A common child’s science project is putting sand and rocks in a water bottle, pouring dirty water in, and then seeing that the sand and rocks attract the solid material from the water, cleaning the rest.
The steel tanks at the treatment center are like an enormous version of that, Kelly said with a laugh.
Kelly said the staff at the water plant follows the Berkeley Springs competition each year from its online video. Independence’s third place certificate is framed at the treatment facility. She said they are hoping to get first place soon because it comes with a trophy instead of just a certificate.
“It’s like a wine tasting. They all dress up and they have these wine glasses and they’re smelling it, and then they’re swirling it,” Kelly said. “It’s really fun because we get excited about getting it sampled, and then we get online and we watch and see how we did.”
The competition will be celebrating its 30th year in 2020.
“When we started out we had no idea what it would become and how important it would be. For people who win, it’s a huge deal,” said Jill Klein Rone, one of the competition’s organizers.
For winners, she said, “it’s bragging rights. They use it in their real estate campaigns. ‘Come live here. We have great water.’ It’s a good gauge for their constituents how they’re doing.”

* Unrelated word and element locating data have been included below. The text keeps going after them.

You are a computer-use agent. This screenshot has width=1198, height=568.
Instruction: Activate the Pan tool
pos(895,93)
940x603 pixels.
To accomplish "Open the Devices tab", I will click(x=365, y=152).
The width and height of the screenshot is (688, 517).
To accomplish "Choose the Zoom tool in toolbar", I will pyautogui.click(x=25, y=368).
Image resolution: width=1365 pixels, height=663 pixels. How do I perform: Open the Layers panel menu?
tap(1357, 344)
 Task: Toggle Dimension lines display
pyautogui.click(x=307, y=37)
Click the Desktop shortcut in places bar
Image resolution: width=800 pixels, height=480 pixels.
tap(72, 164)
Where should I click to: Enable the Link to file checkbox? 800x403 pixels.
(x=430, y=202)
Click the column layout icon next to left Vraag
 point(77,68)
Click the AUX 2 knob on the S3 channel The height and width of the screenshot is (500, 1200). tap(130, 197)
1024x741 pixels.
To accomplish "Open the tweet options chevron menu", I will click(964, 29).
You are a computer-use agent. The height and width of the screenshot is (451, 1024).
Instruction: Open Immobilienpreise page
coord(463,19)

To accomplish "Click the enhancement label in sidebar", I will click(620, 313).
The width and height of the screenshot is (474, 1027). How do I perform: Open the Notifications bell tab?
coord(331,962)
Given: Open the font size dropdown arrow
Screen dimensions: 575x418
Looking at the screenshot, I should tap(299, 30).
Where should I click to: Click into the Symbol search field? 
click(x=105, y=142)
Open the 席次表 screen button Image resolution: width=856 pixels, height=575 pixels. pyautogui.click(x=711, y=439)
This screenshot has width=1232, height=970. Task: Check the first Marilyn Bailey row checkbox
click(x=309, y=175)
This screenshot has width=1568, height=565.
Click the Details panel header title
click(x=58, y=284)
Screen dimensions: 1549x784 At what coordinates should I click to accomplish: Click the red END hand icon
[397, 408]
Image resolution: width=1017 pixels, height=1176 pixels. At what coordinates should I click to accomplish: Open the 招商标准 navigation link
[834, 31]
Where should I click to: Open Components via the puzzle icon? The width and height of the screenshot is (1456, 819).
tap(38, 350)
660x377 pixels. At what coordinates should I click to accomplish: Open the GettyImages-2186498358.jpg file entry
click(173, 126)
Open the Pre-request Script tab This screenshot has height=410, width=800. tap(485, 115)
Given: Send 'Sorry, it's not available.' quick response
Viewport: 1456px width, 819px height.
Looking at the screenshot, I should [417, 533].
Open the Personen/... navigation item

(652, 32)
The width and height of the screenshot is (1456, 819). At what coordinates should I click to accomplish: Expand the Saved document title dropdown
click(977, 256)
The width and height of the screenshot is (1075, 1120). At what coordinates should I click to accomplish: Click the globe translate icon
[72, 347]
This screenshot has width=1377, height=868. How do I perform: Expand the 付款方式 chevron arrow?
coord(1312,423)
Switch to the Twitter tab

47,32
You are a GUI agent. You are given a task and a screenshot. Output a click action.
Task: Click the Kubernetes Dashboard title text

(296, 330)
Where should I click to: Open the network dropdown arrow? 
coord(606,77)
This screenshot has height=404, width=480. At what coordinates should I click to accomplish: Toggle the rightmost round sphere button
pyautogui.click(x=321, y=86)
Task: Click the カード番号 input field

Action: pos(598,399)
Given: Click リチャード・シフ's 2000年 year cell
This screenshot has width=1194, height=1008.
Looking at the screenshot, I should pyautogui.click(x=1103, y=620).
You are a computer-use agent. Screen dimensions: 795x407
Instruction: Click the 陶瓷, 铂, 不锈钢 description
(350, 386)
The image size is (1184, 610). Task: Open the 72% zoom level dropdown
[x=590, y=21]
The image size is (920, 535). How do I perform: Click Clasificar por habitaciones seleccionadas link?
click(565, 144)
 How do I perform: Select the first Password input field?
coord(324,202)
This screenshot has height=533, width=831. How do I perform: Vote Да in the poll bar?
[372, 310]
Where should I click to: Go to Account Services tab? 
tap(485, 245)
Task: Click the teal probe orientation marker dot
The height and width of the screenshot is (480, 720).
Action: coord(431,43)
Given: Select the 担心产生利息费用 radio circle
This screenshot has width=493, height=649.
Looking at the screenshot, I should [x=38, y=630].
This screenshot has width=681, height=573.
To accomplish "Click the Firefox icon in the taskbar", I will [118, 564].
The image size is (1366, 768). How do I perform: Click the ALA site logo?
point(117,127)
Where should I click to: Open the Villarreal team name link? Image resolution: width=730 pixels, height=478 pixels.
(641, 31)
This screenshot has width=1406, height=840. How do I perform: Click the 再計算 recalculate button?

Some may be skeptical that there could really be a wide disparity in the taste of tap waters, but experts say otherwise.
“I think there are certainly times when you can definitely tell the difference,” Kelly said.” “I’ve certainly been places in the United States or even the world when you can definitely tell the difference.”
Or, put less diplomatically: “I’ve been told that drinking tap water in New Orleans is like jumping into a swimming pool with your mouth open,” Von Wiesenberger said.
But water, he pointed out, is often overlooked.
“It’s such a fascinating subject because we kind of take it for granted. Benjamin Franklin said we only know the worth of water when the well is dry.”